DATASET ROWS:

▬▬▬▬▬▬▬▬▬▬

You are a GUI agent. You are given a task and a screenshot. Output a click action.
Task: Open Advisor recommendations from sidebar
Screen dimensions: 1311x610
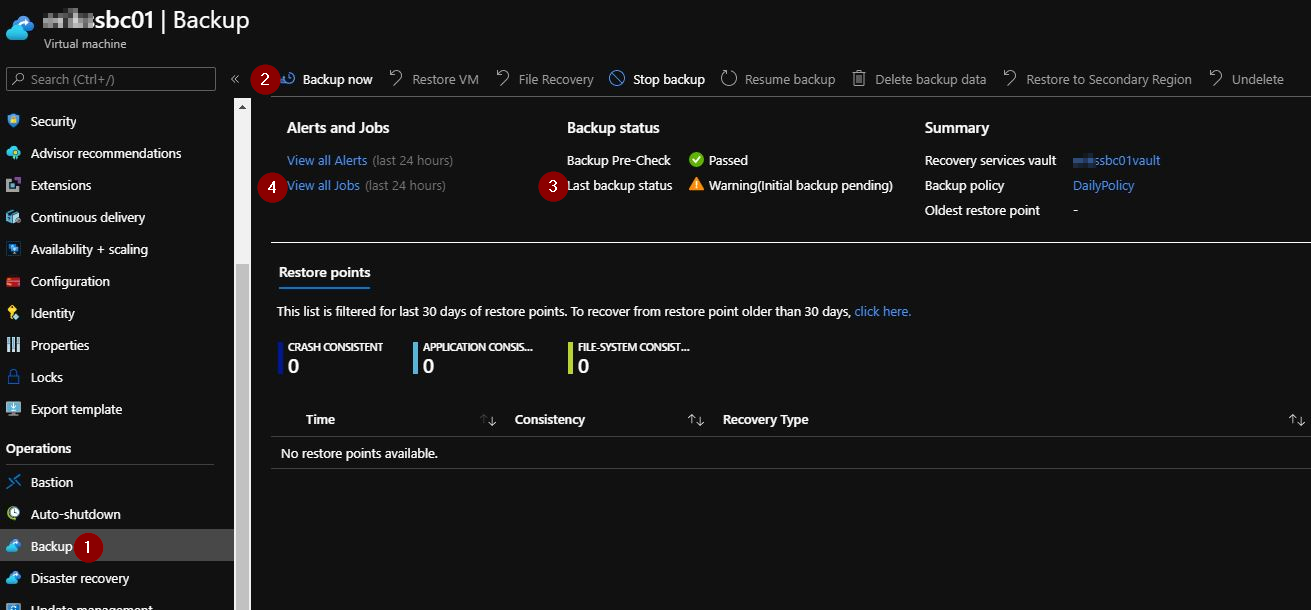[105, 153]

▬▬▬▬▬▬▬▬▬▬

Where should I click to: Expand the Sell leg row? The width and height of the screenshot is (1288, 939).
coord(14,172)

▬▬▬▬▬▬▬▬▬▬

WORK REQUIRED:
Can you render the listing, from the line with "Where should I" up to and including the line with "coord(14,172)", as a numbered list with blank lines left out?

EXERCISE SOLUTION:
1. Where should I click to: Expand the Sell leg row? The width and height of the screenshot is (1288, 939).
2. coord(14,172)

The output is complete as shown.